Безопасность и качество пищевых продуктов

JECFA concludes evaluations of several food additives

14/07/2023

Today the Joint FAO/WHO Expert Committee on Food Additives (JECFA) published its summary report of the 96th meeting. The scientific experts gathered to Geneva from 27 June to 6 July to look into the safety of use of aspartame and fifteen flavourings when used in food as food additives.

For all substances, JECFA performed a comprehensive risk assessment, which is a four-step scientific process that includes hazard identification, hazard characterization, dietary exposure assessment and risk characterization. Based on that scientific process, the Committee considered related hazards that might be attributable to aspartame and to the flavouring substances.

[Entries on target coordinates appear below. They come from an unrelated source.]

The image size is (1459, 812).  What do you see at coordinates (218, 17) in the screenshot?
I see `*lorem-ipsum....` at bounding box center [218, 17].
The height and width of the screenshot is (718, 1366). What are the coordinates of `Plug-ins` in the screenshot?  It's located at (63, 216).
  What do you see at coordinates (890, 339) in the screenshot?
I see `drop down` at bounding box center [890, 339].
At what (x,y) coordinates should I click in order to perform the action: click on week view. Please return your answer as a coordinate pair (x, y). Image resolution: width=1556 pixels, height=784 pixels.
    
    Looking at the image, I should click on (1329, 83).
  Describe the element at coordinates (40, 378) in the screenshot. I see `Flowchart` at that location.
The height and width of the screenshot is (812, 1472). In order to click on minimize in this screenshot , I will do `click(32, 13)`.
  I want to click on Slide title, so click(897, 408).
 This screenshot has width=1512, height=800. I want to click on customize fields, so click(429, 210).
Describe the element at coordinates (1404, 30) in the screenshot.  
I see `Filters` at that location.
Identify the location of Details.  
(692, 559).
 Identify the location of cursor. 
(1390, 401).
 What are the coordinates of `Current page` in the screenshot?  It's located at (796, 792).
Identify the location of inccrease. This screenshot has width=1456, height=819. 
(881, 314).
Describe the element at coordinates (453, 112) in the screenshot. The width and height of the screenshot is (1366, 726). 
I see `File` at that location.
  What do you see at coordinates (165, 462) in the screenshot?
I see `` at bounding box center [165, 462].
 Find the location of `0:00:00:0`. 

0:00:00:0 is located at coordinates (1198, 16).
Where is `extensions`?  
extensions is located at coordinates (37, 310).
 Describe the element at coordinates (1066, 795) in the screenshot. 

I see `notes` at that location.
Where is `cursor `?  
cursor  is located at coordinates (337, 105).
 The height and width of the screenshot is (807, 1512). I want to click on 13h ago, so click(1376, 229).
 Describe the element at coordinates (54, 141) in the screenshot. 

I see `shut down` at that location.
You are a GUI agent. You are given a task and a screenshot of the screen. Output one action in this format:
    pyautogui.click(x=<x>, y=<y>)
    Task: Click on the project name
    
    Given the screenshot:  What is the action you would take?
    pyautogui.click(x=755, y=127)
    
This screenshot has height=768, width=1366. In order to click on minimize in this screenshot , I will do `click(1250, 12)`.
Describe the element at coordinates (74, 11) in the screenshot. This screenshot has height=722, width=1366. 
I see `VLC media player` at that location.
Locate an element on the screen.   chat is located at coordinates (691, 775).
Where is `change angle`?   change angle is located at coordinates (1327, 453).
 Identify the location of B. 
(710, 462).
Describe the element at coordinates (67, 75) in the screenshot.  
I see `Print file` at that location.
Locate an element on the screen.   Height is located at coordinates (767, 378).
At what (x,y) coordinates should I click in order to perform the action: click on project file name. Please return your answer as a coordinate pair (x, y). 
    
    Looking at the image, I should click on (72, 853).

The Committee re-evaluated aspartame and concluded that there was no convincing evidence from experimental animal or human data that aspartame has adverse effects after ingestion. This conclusion is underpinned by the information that aspartame is fully hydrolysed in the gastrointestinal tract into metabolites that are identical to those absorbed after consumption of common foods, and that no aspartame enters the systemic circulation. The Committee concluded that the data evaluated at the present meeting indicated no reason to change the previously established ADI of 0–40 mg/kg bw for aspartame. The Committee therefore reaffirmed the ADI of 0–40 mg/kg bw for aspartame at the present meeting and revised its specifications.

 

Regarding the flavouring substances, the Committee concluded that there is no safety concern and established their specifications.

JECFA is an international scientific expert committee administered jointly by the Food and Agriculture Organization of the United Nations (FAO) and WHO. JECFA serves as an independent scientific expert committee that provides scientific advice based on six core principles: soundness, responsibility, objectivity, fairness, transparency, and inclusiveness. Scientific experts are selected on the basis of their competence and independence, taking into account geographical representation. Selected experts work in their personal capacity and not as representatives of their country/institution. More information on the JECFA experts is available here. As per its usual process, the JECFA Secretariat invited all stakeholders to provide any relevant data pertaining to those substances via a dedicated Call.